[Stored records]
*****

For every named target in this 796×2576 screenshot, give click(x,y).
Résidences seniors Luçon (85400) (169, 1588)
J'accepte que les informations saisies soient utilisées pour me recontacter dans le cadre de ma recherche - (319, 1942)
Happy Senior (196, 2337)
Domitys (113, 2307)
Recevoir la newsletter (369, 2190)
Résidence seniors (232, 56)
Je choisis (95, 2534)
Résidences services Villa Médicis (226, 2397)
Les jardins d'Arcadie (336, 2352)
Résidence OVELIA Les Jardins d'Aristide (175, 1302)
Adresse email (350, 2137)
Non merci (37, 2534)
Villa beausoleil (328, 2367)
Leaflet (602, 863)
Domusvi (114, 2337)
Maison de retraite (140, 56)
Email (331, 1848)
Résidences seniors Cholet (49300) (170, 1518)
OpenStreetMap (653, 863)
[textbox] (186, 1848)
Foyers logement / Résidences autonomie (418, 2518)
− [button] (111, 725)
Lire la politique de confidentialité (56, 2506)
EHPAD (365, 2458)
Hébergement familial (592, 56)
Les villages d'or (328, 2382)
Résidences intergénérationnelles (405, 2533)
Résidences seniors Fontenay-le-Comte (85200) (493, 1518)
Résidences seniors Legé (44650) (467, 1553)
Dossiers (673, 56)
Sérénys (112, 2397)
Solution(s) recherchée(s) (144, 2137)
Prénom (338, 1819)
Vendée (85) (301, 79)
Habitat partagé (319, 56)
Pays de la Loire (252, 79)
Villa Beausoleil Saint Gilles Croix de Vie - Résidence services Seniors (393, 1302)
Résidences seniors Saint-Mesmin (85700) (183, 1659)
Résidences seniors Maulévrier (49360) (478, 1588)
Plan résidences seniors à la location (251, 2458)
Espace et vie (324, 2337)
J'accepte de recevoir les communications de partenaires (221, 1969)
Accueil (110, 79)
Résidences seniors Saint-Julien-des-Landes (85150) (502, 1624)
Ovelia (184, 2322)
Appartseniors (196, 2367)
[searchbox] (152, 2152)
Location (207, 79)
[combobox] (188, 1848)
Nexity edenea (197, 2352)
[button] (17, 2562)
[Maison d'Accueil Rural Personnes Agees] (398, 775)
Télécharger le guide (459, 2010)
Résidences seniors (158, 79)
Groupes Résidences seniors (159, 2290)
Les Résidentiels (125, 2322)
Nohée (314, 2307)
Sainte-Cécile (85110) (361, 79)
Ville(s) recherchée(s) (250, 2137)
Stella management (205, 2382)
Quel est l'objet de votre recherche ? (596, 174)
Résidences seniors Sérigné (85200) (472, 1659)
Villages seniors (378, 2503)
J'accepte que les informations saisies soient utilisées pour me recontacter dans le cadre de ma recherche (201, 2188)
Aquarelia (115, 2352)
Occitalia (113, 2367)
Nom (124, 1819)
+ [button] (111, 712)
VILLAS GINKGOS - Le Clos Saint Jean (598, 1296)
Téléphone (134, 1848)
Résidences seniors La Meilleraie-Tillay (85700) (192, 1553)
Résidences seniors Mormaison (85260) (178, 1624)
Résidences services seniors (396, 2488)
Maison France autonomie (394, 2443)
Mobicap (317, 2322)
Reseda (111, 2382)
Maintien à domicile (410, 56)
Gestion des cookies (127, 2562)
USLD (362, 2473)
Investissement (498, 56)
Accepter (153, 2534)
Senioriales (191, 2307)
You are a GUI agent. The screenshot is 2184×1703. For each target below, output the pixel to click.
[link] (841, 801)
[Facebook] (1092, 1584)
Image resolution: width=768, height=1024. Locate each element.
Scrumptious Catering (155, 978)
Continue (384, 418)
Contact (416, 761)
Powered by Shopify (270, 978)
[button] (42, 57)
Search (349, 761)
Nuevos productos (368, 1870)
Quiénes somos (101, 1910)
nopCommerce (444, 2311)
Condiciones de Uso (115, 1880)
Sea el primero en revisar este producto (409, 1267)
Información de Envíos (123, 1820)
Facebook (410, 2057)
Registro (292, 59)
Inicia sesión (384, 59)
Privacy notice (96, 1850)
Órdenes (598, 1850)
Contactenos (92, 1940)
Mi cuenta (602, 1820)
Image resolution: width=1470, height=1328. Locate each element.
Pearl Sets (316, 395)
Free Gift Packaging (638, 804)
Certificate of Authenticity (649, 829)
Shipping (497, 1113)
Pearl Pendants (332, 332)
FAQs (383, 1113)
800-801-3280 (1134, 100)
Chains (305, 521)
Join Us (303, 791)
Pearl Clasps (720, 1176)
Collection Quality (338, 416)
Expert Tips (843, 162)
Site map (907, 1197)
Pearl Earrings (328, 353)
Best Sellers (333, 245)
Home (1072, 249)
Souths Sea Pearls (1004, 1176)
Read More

*****

• **Exercise**: Within the entries, find all lines holding "saisies" and copy each one.

• **Reply to the exercise**:
J'accepte que les informations saisies soient utilisées pour me recontacter dans le cadre de ma recherche - (319, 1942)
J'accepte que les informations saisies soient utilisées pour me recontacter dans le cadre de ma recherche (201, 2188)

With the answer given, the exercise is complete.